Task inputs: Begin
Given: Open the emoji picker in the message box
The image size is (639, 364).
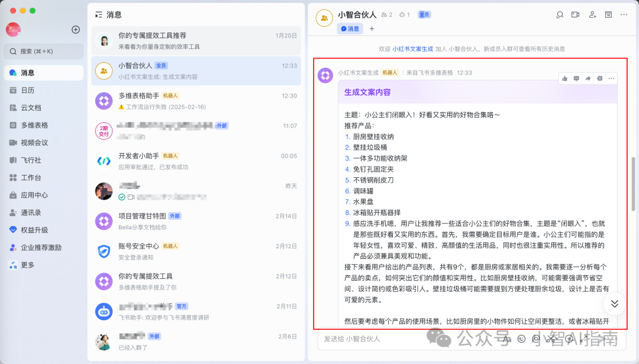Looking at the screenshot, I should click(x=521, y=339).
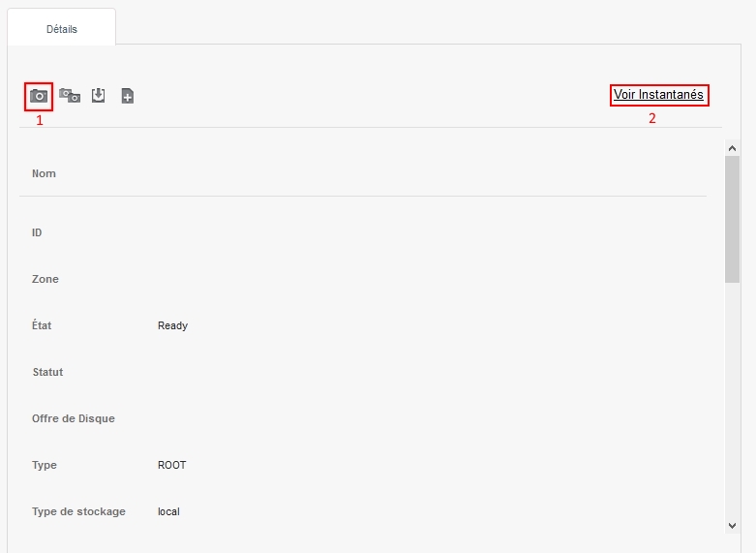Click the ID field label
Image resolution: width=756 pixels, height=553 pixels.
point(37,232)
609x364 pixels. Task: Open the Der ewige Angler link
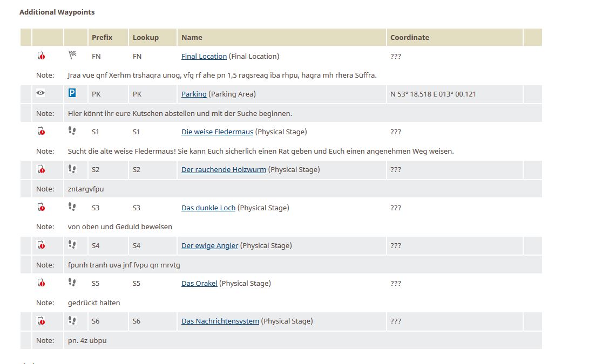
Task inputs: End
[Your assignment] Work out how many lines of the data include the word "Open". Then write only that number.

[Result for this task] 2